Bush hitched winning that struggle to two rather shaky propositions: American soldiers performing more of a policing function and the Iraqi government's ability to bring an end to seemingly intractable sectarian violence and establish a functioning democracy.

No easy sell

The burden of persuasion on waging war rests with the president, but Bush has, since the conflict began, essentially confined his arguments to Republican ears. He seems to be paying a price for that approach, with some newly empowered Democrats not only rejecting the idea of what the administration calls a "surge" in troops, but also suggesting that funding won't be automatic either.

Or, they asked, if he wanted to adopt this approach, why did he not do it some three years ago? The appeals of Gen. Eric Shinseki, who in 2003 said that the U.S. needed several hundred thousand troops to prevail in the war, and of Lawrence Lindsey, the former top economic adviser who left his post after having the temerity to say that the war could cost $200 billion, now seem prophetic.

And there were the recommendations of the Iraq Study Group. Bush seemed to disregard nearly all of its advice, save the proposal to increase the embedding of American advisers in Iraqi army units.

"It's not only not an adoption, it seems to be moving in almost the opposite direction," said former Rep. Tim Roemer (D-Ind.), a member of the Sept. 11 commission. "Many of these people on the Iraq Study Group are from his father's administration . . . who were pretty successful and established a respectable record of public diplomacy. These principles were not just put on the shelf, but were rejected by the current president."

The role of the military, however, will be different in that troops will be put in even greater danger on a daily basis as they wade deeper into the swamp of Baghdad.

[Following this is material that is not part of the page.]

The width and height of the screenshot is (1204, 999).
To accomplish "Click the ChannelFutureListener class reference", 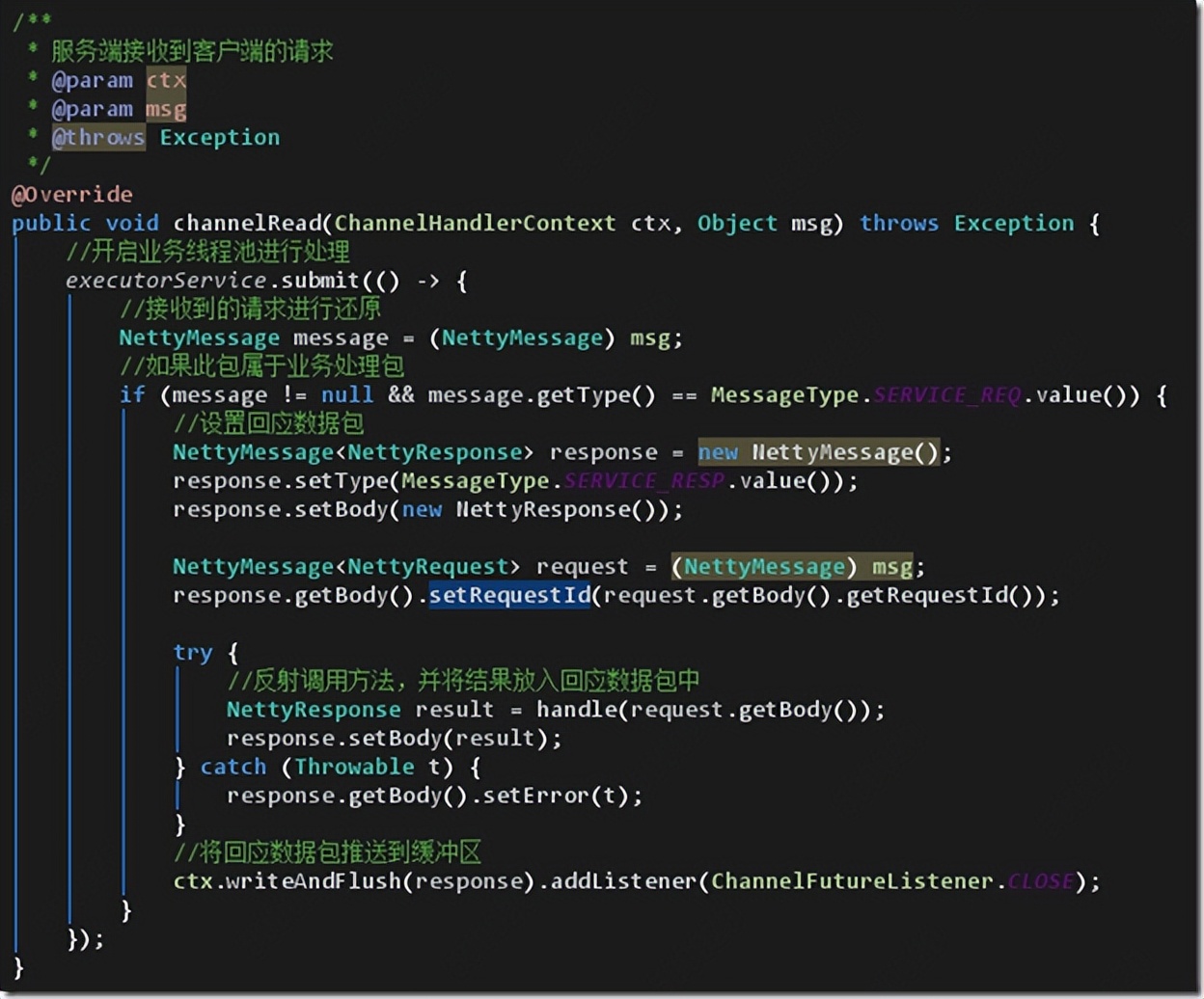I will (853, 881).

"There will never be true peace in Iraq as long as there are American combat forces in the streets of Iraq," said Sen. Jim Webb (D-Va.), a decorated Vietnam veteran who has advocated a phased withdrawal of troops after intensive diplomacy.

Wartime presidents

Few presidents have faced wartime choices with so few good options. Truman did not at the end of World War II. Eisenhower did not in Korea. Lyndon Johnson chose to leave it to his successor when he declined to run for a second term. But in some sense, what Bush is doing is likely to have the same effect in that it will prolong the conflict in Iraq, almost certainly pushing the hard decision of when to leave to the next occupant of the Oval Office.

During Vietnam, Presidents Johnson and Richard Nixon made numerous speeches offering new ways to try to summon public support--bombing pauses by Johnson, peace proposals by Nixon--but neither swayed majorities to their views.

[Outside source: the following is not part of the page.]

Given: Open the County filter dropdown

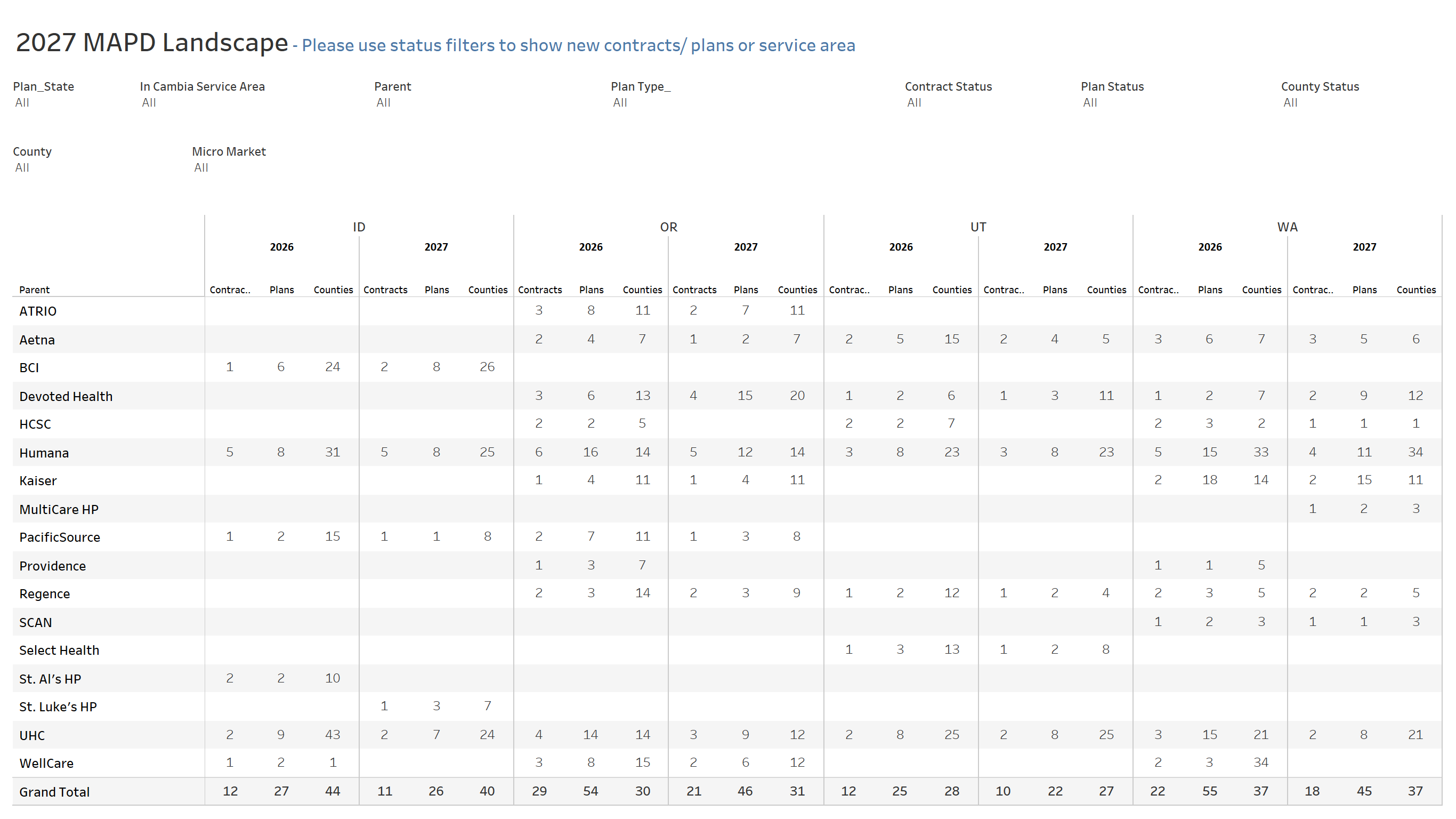Looking at the screenshot, I should click(93, 167).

"This is in significant part an exercise in shoring up their political support," said historian Robert Dallek. "But this rhetoric that Johnson made, Nixon made and Bush is making really in the long run doesn't amount to a hill of beans. He may get a rally effect, an increase in backing in the short run, but if the realities on the ground don't change and people continue to see this war, like Vietnam, as a failing enterprise, it won't make any difference."

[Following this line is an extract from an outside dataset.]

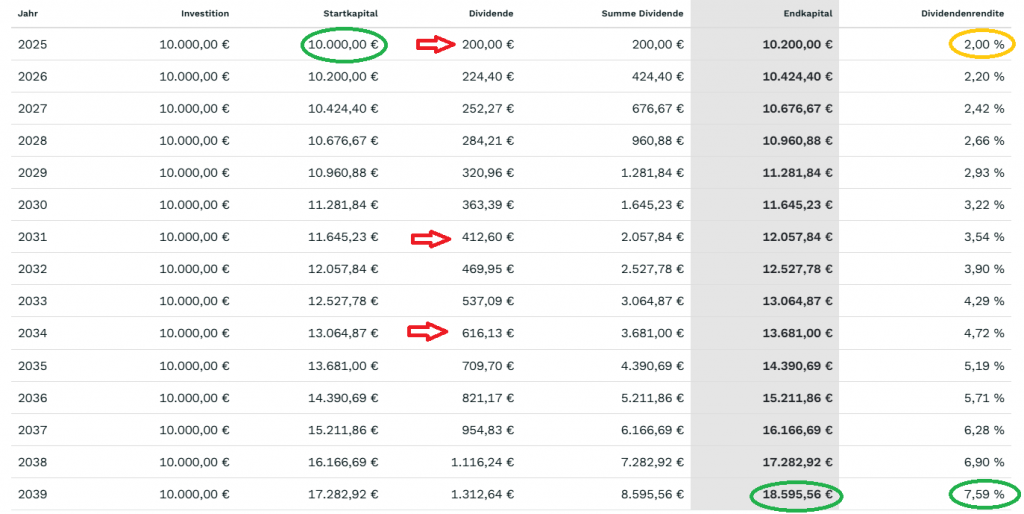Click the green-circled 18.595,56 € Endkapital
This screenshot has width=1024, height=514.
point(797,494)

Democrats, many of whom couldn't find the same voice when the war began, now are eagerly and openly critical of the president. Those considering running for president are climbing all over one another to try to put the most distance between their position and Bush's.

Following the rebuke of voters in the midterm election, the president finds himself more isolated than at any time in his term. And for at least one Republican who would like to replace him, Sen. John McCain of Arizona, support for the president might help rather than hurt. But if McCain, who served heroically in Vietnam, were to win the presidency, it might well fall to him to end this war with so many echoes of Vietnam.